Saved entries:
━━━━
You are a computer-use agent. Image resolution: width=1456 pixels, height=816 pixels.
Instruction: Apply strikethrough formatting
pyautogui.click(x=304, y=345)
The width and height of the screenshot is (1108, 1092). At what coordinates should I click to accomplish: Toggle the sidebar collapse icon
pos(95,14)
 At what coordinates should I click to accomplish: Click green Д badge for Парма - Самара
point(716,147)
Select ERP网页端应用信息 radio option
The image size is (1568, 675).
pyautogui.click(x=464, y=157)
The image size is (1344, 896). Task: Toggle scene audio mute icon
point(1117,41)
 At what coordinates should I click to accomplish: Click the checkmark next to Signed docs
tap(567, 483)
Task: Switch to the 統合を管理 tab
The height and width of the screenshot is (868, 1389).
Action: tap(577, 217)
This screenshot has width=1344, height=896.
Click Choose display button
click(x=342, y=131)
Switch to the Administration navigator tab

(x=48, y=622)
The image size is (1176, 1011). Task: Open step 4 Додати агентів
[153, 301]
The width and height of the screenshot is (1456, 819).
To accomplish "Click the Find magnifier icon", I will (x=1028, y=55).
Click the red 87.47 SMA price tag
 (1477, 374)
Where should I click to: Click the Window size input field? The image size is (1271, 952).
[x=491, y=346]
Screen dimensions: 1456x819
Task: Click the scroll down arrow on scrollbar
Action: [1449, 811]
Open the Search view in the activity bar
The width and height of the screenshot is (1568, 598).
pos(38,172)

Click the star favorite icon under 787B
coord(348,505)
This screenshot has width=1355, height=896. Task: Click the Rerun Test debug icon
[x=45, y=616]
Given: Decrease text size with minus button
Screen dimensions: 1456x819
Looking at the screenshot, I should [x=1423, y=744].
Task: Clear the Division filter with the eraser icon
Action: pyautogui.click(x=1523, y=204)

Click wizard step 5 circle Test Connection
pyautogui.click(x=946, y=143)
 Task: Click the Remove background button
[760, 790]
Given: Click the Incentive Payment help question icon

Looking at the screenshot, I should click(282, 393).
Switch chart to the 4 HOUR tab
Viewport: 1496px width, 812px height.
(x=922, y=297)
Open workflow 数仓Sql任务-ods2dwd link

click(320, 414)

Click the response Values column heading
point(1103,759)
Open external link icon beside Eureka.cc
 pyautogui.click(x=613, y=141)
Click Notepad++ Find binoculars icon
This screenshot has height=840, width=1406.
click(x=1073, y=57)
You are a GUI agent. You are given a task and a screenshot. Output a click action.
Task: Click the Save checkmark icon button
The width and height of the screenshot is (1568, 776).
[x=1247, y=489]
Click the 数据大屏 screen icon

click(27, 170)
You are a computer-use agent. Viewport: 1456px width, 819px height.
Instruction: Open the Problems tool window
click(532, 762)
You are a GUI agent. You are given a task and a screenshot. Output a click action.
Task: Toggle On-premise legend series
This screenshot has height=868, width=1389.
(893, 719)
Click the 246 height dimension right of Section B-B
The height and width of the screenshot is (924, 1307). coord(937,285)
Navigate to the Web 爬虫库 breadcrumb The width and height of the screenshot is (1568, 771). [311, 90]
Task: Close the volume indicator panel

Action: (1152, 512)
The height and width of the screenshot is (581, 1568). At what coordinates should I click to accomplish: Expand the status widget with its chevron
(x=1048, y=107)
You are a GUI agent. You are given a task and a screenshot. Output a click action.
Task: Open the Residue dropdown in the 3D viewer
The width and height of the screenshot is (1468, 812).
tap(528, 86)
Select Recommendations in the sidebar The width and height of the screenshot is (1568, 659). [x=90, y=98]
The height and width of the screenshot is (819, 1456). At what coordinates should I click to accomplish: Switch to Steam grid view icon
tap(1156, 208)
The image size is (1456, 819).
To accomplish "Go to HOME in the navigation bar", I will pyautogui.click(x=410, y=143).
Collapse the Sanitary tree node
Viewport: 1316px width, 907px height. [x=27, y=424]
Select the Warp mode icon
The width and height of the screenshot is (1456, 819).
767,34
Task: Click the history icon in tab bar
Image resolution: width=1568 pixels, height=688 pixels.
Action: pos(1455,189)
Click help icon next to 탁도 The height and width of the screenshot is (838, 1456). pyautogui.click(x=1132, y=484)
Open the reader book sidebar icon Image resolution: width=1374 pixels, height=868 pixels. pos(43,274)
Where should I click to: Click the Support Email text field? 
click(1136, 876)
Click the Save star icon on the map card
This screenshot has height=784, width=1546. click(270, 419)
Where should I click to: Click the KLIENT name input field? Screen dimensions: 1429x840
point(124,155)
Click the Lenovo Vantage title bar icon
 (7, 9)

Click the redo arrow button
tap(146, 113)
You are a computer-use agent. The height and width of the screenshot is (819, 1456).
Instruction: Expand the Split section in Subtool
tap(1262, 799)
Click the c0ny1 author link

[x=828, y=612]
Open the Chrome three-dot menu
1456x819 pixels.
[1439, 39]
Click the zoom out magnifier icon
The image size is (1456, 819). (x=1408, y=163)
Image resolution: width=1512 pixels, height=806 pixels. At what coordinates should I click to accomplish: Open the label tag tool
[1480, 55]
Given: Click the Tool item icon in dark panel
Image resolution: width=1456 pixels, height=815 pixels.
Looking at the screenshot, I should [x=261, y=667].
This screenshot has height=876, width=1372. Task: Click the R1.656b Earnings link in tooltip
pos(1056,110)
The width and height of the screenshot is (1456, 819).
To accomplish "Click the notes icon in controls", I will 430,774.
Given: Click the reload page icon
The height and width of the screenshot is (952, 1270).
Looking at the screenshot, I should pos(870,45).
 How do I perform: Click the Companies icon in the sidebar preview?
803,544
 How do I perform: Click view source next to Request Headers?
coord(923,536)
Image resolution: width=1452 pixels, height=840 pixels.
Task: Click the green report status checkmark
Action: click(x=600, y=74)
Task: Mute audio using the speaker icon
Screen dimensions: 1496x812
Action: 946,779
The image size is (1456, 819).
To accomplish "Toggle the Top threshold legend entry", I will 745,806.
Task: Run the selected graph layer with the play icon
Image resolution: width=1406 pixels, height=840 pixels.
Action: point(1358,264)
━━━━
Description of the task> Copy all lines of the records in which the string "legend" can be found.

Problem solution>
Task: Toggle On-premise legend series
To accomplish "Toggle the Top threshold legend entry", I will 745,806.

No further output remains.